Brock’s comparison is spot on. The Sponsorship Scandal was about buying influence with taxpayer money, and SDTC is no different. What’s worse is that this time, it’s all happening under the guise of fighting climate change. Trudeau’s Liberals have mastered the art of using high-minded rhetoric about the environment to hide what’s really happening—a cash grab for Liberal-friendly businesses.
Then there’s Rick Perkins, who absolutely took Marta Morgan to task. He demanded answers about why the SDTC board hadn’t taken steps to recover the $330 million in conflicted transactions. Let’s not forget that Annette Verschuren, former SDTC chair, was found guilty by the Ethics Commissioner for approving $220,000 in funds to her own company. Perkins didn’t hesitate to ask Morgan why the board hadn’t moved to recover this money, despite months having passed since the findings came to light.
“Why have you not taken steps to recover money for the taxpayer? The mandate is there—why aren’t you acting?” Perkins asked pointedly.
Morgan’s response? The same old bureaucratic doublespeak we’ve heard for years. “It has taken a few months for the board to get up and running… We have engaged legal advice,” she said, failing to provide any real answer. That’s not oversight—it’s stonewalling.
Morgan’s Evasion, Liberal Corruption Laid Bare
Morgan’s refusal to answer basic questions about conflicts of interest or the recovery of misallocated funds is exactly what you’d expect from Trudeau’s bureaucrats. When Perkins asked which law firm was advising SDTC on recovering taxpayer funds, Morgan dodged. She refused to name the firm, hiding behind vague references to “ongoing processes.” But let’s be clear here—this is all about protecting the same insiders who enabled this corruption in the first place.
Perkins saw right through it. “Are you getting legal advice as to what process should be followed to recover money? Yes or no? And if you say yes, which law firm is giving you that advice?” he asked, exposing the depth of the cover-up. Morgan couldn’t answer. Why? Because naming the firm would likely reveal the same old swamp creatures, still entangled in this corrupt web of green grift.
This isn’t about oversight or accountability—this is about Trudeau’s Liberals using every trick in the book to protect their insiders.
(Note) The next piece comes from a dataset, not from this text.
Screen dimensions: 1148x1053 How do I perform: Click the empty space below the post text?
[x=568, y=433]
Redactions, Non-Answers, and Bureaucratic Cover-Ups
But it wasn’t just about recovering money. Larry Brock highlighted the heavily redacted documents that SDTC provided to the committee. He slammed the government for hiding the truth from Canadians, calling the redactions a deliberate attempt to cover up the depth of the corruption. “No small surprise that government departments heavily redacted hundreds of pages… the opposite of transparency and accountability!” Brock exclaimed, expressing the frustration that every taxpayer should feel.
It’s infuriating but not surprising. Trudeau’s Liberals love to talk about transparency and openness, but when push comes to shove, they’ll redact every piece of evidence that exposes their corruption. They know the truth is damning, and they’ll do anything to keep it hidden.
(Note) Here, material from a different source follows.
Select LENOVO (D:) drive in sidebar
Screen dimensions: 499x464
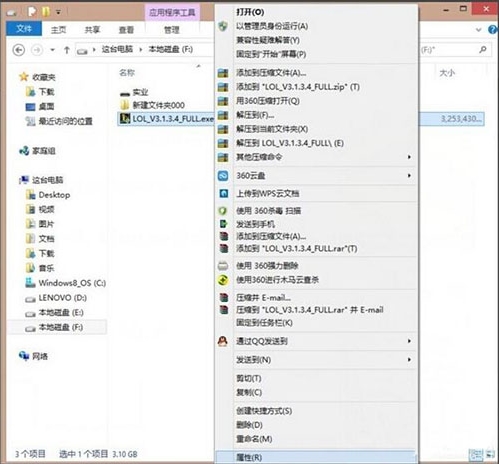click(62, 298)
Brock also pressed Morgan on why SDTC continued to take legal advice from Osler, the very firm that helped facilitate the conflicts of interest at the heart of this scandal. Perkins had hammered her on this earlier, and Brock followed up, demanding an explanation for why SDTC hadn’t cut ties with a firm so deeply implicated in the corruption.
Morgan’s response? You guessed it—another non-answer. “Processes are being followed, and we’re looking at legal structures,” she mumbled, refusing to explain why the same law firm that helped create this mess is still providing legal advice. It’s absurd, but it’s par for the course in Trudeau’s Canada.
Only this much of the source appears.